Review by Woodrow Phoenix
Superman Sunday Classics reprints the first four years of Superman’s newspaper comic strip, which began with dailies in January 1939, adding weekly full-colour Sunday pages in November. The introduction by writer Roger Stern describes the creation of Superman by Jerry Siegel & Joe Shuster and the leap from comics to far more prestigious and lucrative daily newspapers. Introduced in The Washington Post, Superman picked up sixty more newspapers in the first month. By 1941 he was reaching twenty-five million readers in 230 newspapers. Artists who assisted Joe Shuster in the production of the strips are listed in a footnote as Paul Cassidy, Leo Nowak, Dennis Neville, John Sikela, Ed Dobrotka, Ira Yarborough, Paul J. Lauretta, Wayne Boring and Jack Burnley. Writers Whitney Ellsworth, Jack Schiff and Alvin Schwartz are also cited, but there are no detailed credits given. The contents page only lists each group of strips by title and date for the nineteen stories presented here.
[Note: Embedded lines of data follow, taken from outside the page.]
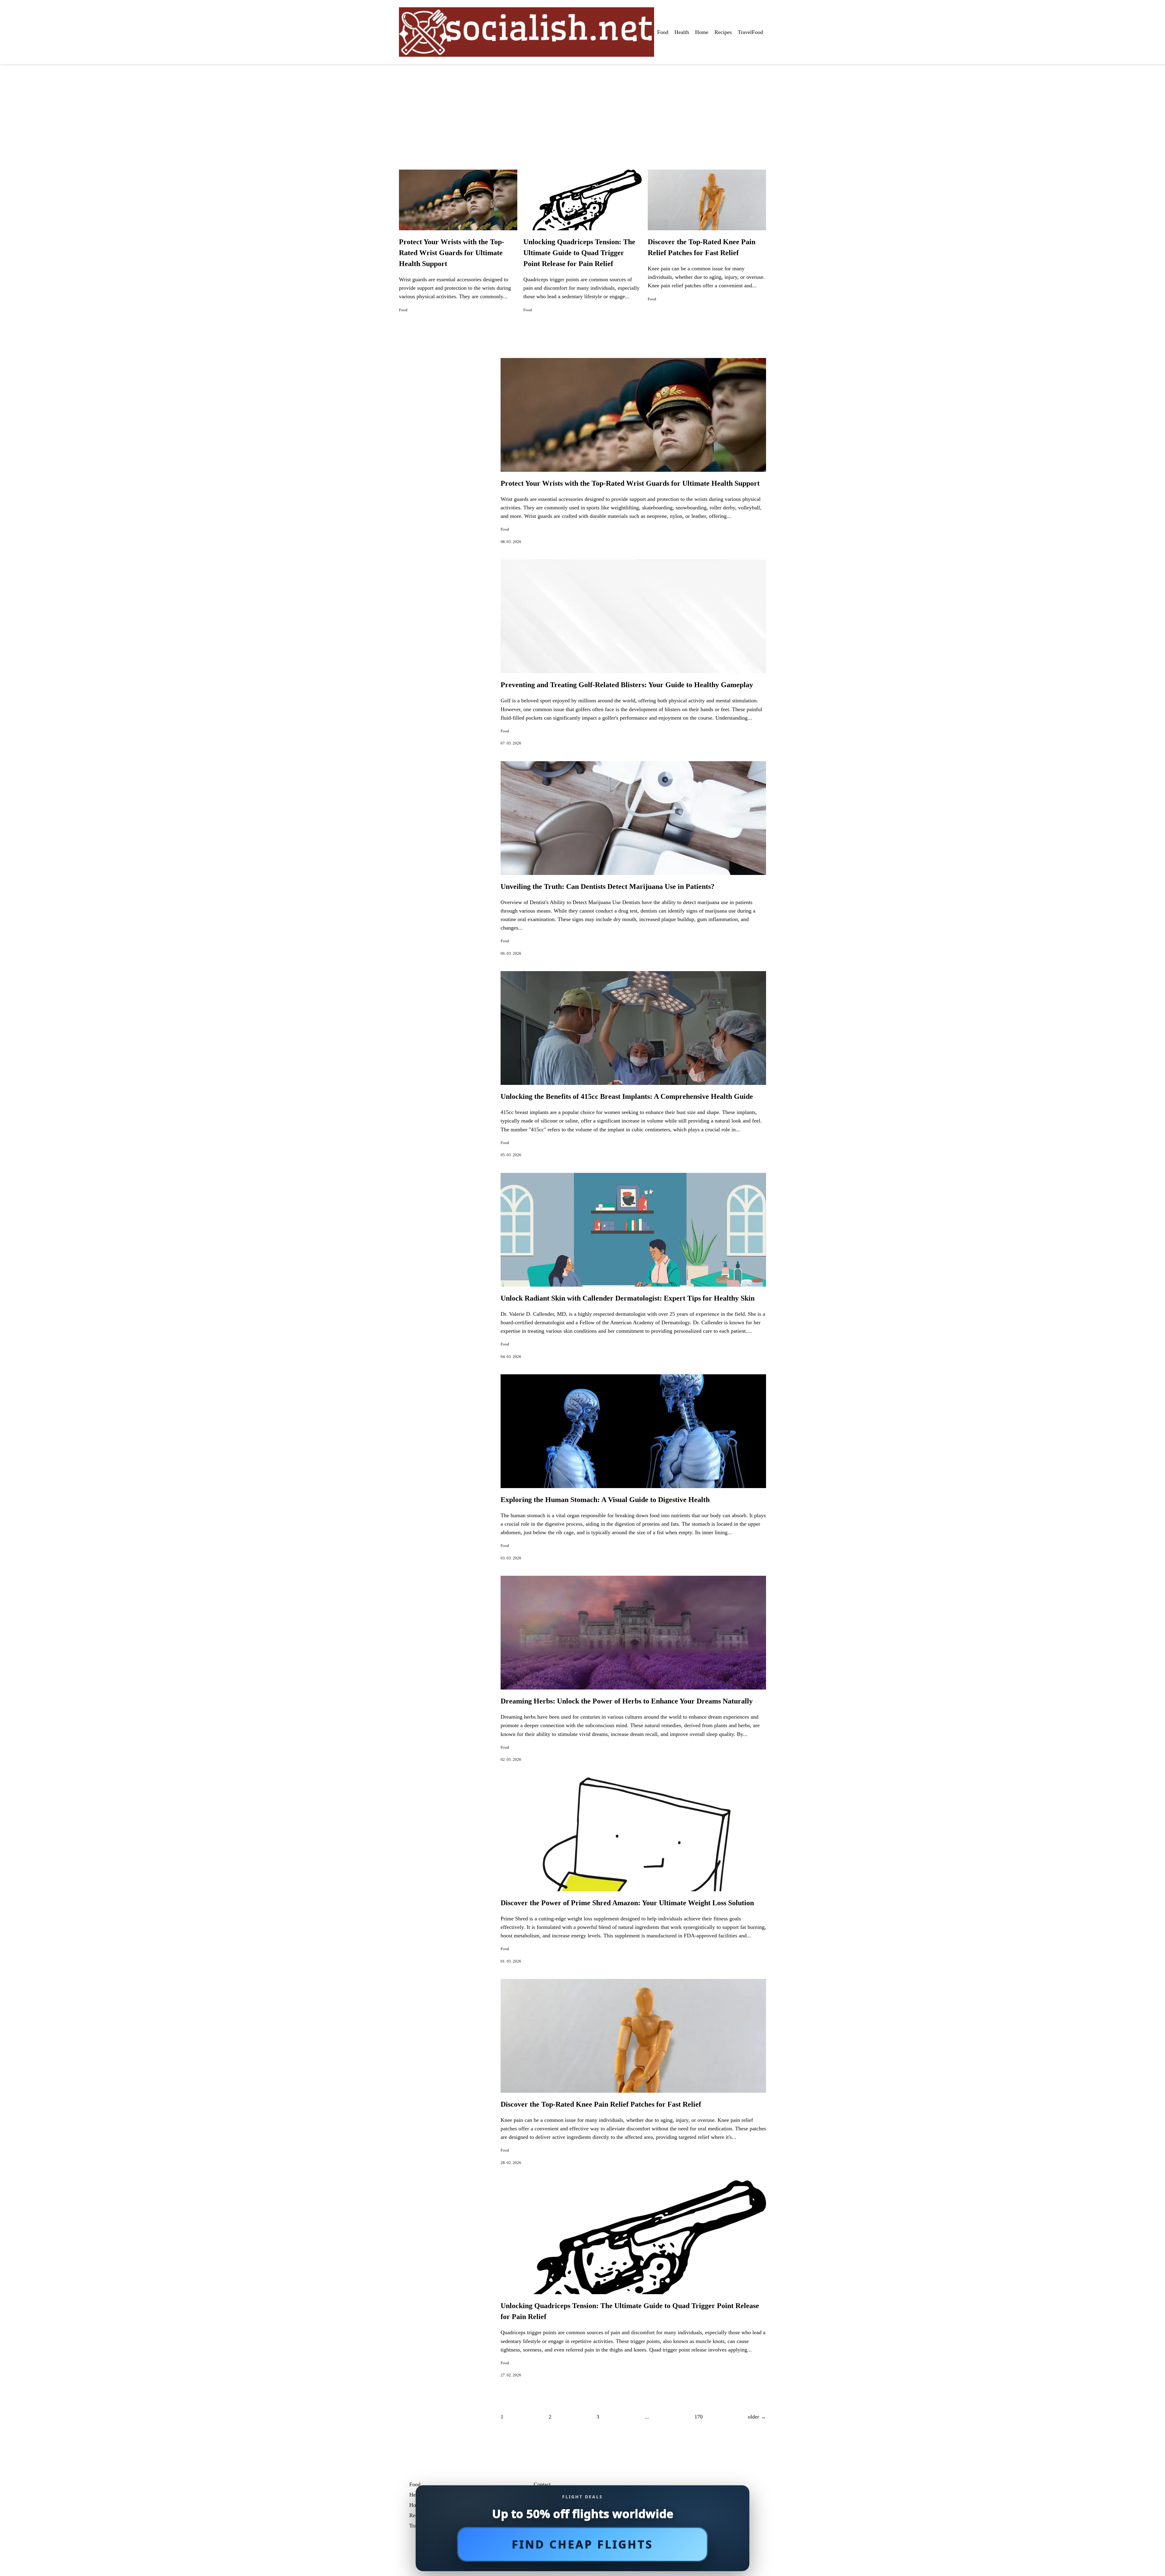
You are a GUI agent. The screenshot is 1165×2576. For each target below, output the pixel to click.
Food (662, 32)
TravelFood (750, 32)
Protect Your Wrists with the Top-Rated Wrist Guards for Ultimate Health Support (451, 253)
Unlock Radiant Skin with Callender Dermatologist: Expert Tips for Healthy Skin (628, 1298)
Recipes (723, 32)
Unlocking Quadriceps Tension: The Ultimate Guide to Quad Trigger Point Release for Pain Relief (579, 253)
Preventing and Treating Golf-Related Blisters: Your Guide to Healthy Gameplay (627, 685)
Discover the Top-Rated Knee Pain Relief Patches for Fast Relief (601, 2104)
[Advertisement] (582, 109)
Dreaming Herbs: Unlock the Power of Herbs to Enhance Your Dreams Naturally (627, 1701)
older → (757, 2417)
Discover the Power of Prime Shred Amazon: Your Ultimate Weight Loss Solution (627, 1903)
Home (701, 32)
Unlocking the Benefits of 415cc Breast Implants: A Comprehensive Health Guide (627, 1096)
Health (681, 32)
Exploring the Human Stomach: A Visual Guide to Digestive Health (605, 1500)
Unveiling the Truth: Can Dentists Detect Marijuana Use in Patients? (607, 886)
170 (698, 2417)
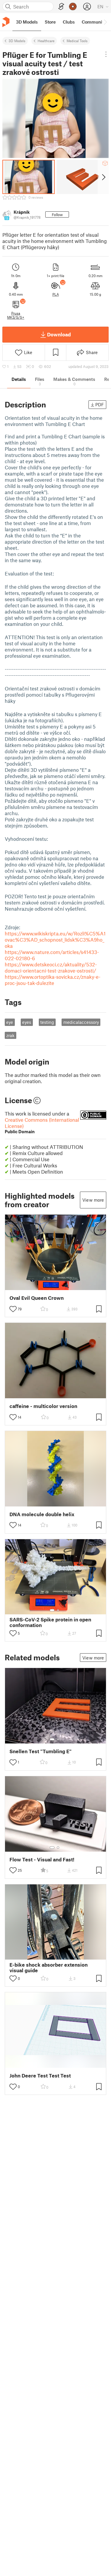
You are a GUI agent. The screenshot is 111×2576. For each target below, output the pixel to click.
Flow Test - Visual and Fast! (41, 1859)
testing (47, 1022)
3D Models (17, 41)
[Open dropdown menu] (106, 54)
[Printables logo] (5, 22)
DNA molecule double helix (41, 1514)
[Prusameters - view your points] (73, 6)
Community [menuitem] (94, 21)
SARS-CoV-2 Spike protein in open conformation (50, 1622)
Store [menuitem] (50, 21)
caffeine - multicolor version (43, 1406)
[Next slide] (103, 177)
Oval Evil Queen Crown (36, 1298)
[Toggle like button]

The idea of a man with immense non-human powers is a crazy novelty in these first years, and the strangeness of this blue and red dervish, impervious to bullets, who throws people out of windows or casually overturns their cars with them inside has an exciting, unpredictable charge. Superman himself is darkly, briskly funny as he punches his way through dangerous situations, misjudges his strength and wounds adversaries – “I barely touched him and he’s bleeding profusely!” he exclaims after knocking a towering menace unconscious. He even accidentally kills them, as in ‘The Bandit Robots of Metropolis’ (strips 52-59, 1940). “Let’s see how you’re put together!” he says as he smashes a giant robot in the head, only to find “A MAN – DEAD! Then these robots were merely mechanisms guided by the human beings within them!” In the next panel Superman has tossed the body aside and is piloting the dented giant robot himself. “Now if this blamed thing only continues to work,” he mutters as he steers it into the crooks secret hideout.
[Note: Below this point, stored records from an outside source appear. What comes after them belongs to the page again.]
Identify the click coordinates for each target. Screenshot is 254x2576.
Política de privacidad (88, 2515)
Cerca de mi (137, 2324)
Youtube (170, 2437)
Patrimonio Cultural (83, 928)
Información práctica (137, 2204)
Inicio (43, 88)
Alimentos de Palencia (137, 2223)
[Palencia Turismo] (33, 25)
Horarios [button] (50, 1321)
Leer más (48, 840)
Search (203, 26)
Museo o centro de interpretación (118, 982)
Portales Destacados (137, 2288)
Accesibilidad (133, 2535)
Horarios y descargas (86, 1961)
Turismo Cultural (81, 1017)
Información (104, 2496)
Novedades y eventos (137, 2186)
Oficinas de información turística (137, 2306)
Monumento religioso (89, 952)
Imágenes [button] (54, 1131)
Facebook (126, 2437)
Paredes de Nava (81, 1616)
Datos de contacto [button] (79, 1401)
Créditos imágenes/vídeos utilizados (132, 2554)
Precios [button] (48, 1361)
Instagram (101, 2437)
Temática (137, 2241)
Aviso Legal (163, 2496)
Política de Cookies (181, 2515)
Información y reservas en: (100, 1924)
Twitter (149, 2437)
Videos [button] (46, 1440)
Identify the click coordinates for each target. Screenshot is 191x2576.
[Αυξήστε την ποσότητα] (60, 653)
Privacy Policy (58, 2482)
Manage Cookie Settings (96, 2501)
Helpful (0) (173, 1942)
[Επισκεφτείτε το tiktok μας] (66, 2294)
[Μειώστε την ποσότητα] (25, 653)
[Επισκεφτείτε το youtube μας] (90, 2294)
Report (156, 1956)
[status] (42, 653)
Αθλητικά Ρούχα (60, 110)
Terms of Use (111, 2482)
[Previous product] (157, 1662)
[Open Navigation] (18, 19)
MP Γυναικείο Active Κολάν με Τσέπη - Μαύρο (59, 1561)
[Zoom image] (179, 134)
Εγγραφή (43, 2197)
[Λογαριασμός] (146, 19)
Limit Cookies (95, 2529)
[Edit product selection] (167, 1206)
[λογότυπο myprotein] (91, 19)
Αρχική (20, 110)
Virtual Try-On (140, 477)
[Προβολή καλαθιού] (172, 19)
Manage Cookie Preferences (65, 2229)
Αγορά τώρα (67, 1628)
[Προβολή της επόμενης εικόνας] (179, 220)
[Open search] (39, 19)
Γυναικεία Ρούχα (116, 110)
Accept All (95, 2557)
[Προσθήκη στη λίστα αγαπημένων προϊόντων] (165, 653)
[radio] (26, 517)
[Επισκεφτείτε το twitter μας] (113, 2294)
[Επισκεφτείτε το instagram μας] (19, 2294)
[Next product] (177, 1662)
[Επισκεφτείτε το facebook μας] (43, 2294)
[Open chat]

The brash, impatient hero of these stories is more inclined to slap the answers out of a blackmailer or a fifth columnist than ask first, so doesn’t have much in common with the Superman we know today. These straightforward tales of sabotage, robbery and extortion foiled by the Man of Tomorrow are a simplistic but fun look at the early superhero genre before the clichés began to pile up.
This book has been republished in hard and softcovers several times since the initial 1999 DC/Kitchen Sink co-production, with different covers. It doesn’t have the extensive, well-researched extra features that made the Batman Sunday Classics volume such a great collection, but it does have one special bonus: the famous ‘How Superman Would End World War II’ strip from the February 27, 1940 issue of Look magazine, which sees Superman snatch up Adolf Hitler from his retreat and pluck Joseph Stalin from his balcony. He carries the two dictators to the League of Nations in Geneva, Switzerland. “Gentlemen, I’ve brought before you the two power-mad scoundrels responsible for Europe’s present ills. What is your judgement?” he asks. “Adolf Hitler and Joseph Stalin – We pronounce you guilty of modern history’s greatest crime,” declares the court, “Unprovoked aggression against defenceless countries.”